In this paper, using a political ecology framework, we examine the impacts of statemaking technologies in several areas of the Pyrenean mountain range, Spain. We describe processes of governmental territorialization in a European, non-colonial setting, stressing their effect on the conceptualization and management of natural resources. Conservation policies are a traditional locus of political ecology: as public policies devoted to natural resource management they embody the interaction between politics and ecology.

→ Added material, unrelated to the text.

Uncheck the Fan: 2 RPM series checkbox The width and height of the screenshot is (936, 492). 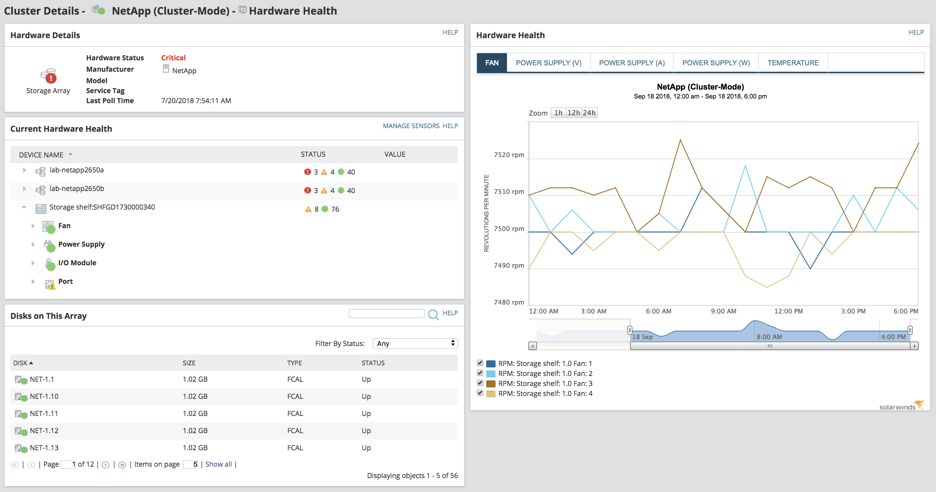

The article has several analytical goals: a) to shift the emphasis of the political ecological analysis from an explanation of territorialization based on the tension between the first and third world, towards the impact of the conflictive relationship between cities and rural areas, b) to highlight the resilience and creativity of local agency in the face of massive political disruption in the form of public policies, c) to point out to the emergence of European policies and the new leisure economies as key elements of the contemporary reconstruction of the Western mountains, and d) underscore the unfinished character, or the ongoing nature, of the described process of political negotiation of rights of access and control of natural resources.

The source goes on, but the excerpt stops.